Entries provided
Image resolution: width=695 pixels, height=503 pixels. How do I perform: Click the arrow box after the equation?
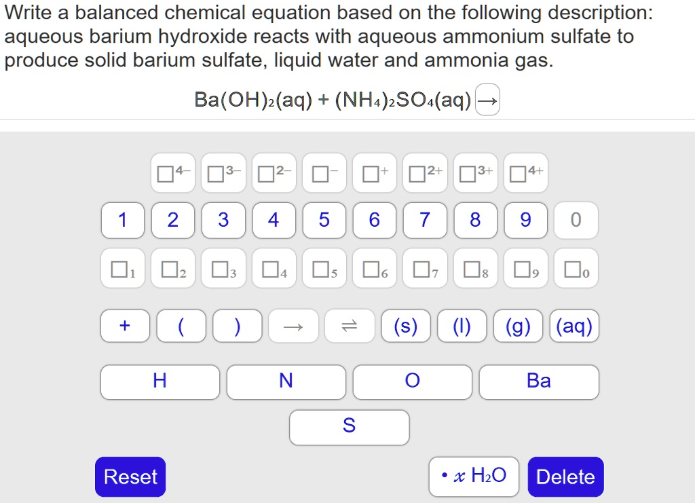tap(487, 99)
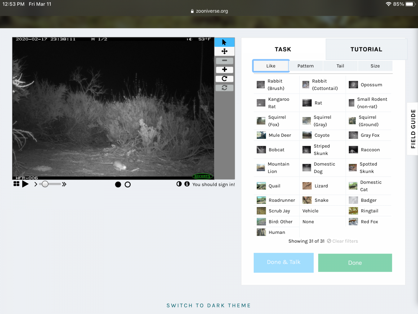Select the pan move tool
This screenshot has width=418, height=314.
coord(224,51)
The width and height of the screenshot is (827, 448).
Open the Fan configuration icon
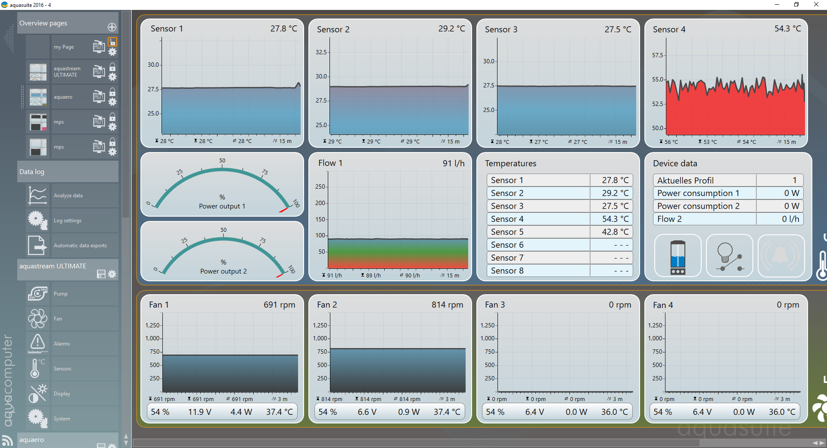pyautogui.click(x=37, y=319)
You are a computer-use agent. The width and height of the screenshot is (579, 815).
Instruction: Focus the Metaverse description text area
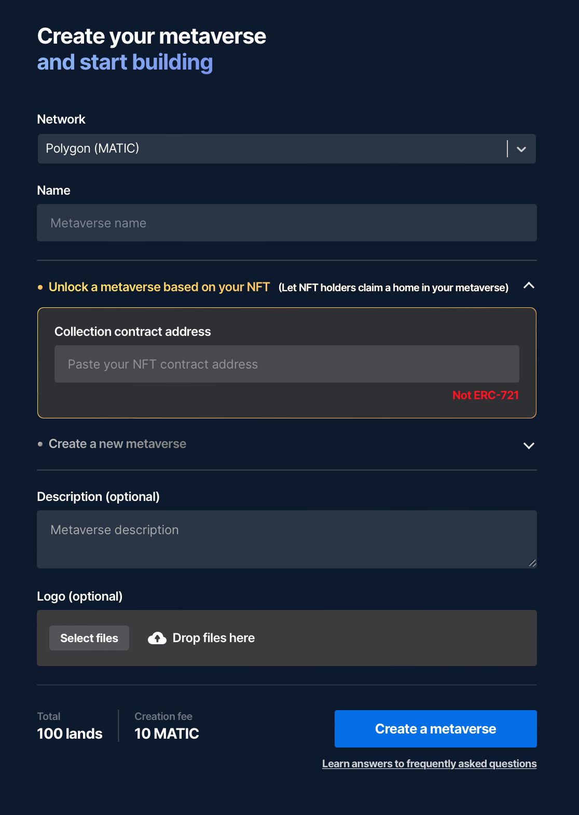pyautogui.click(x=287, y=539)
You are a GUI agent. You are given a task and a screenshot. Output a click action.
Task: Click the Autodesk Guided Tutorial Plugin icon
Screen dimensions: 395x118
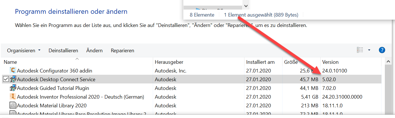[x=13, y=88]
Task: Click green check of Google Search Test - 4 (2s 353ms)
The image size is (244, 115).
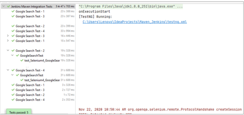Action: pyautogui.click(x=13, y=100)
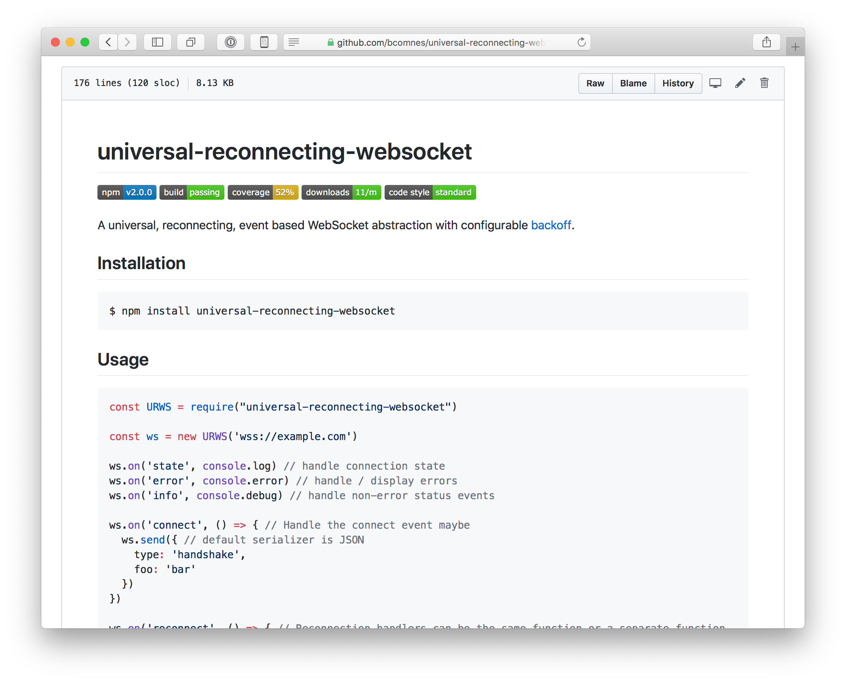Click the npm v2.0.0 badge

point(127,192)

The request
Copy every one of the entries above word for word, leaving out the pictures.

The result
Image resolution: width=695 pixels, height=503 pixels. How do I perform: Click the arrow box after the equation?
tap(487, 99)
Select the pan move tool
This screenshot has width=418, height=314.
coord(224,51)
The width and height of the screenshot is (827, 448).
Open the Fan configuration icon
pyautogui.click(x=37, y=319)
You are a computer-use agent. The width and height of the screenshot is (579, 815).
Instruction: Focus the Metaverse description text area
pyautogui.click(x=287, y=539)
You are a GUI agent. You are given a task and a screenshot. Output a click action.
Task: Click the Autodesk Guided Tutorial Plugin icon
Screen dimensions: 395x118
[x=13, y=88]
Task: Click green check of Google Search Test - 4 (2s 353ms)
The image size is (244, 115).
Action: pyautogui.click(x=13, y=100)
Click the npm v2.0.0 badge

point(127,192)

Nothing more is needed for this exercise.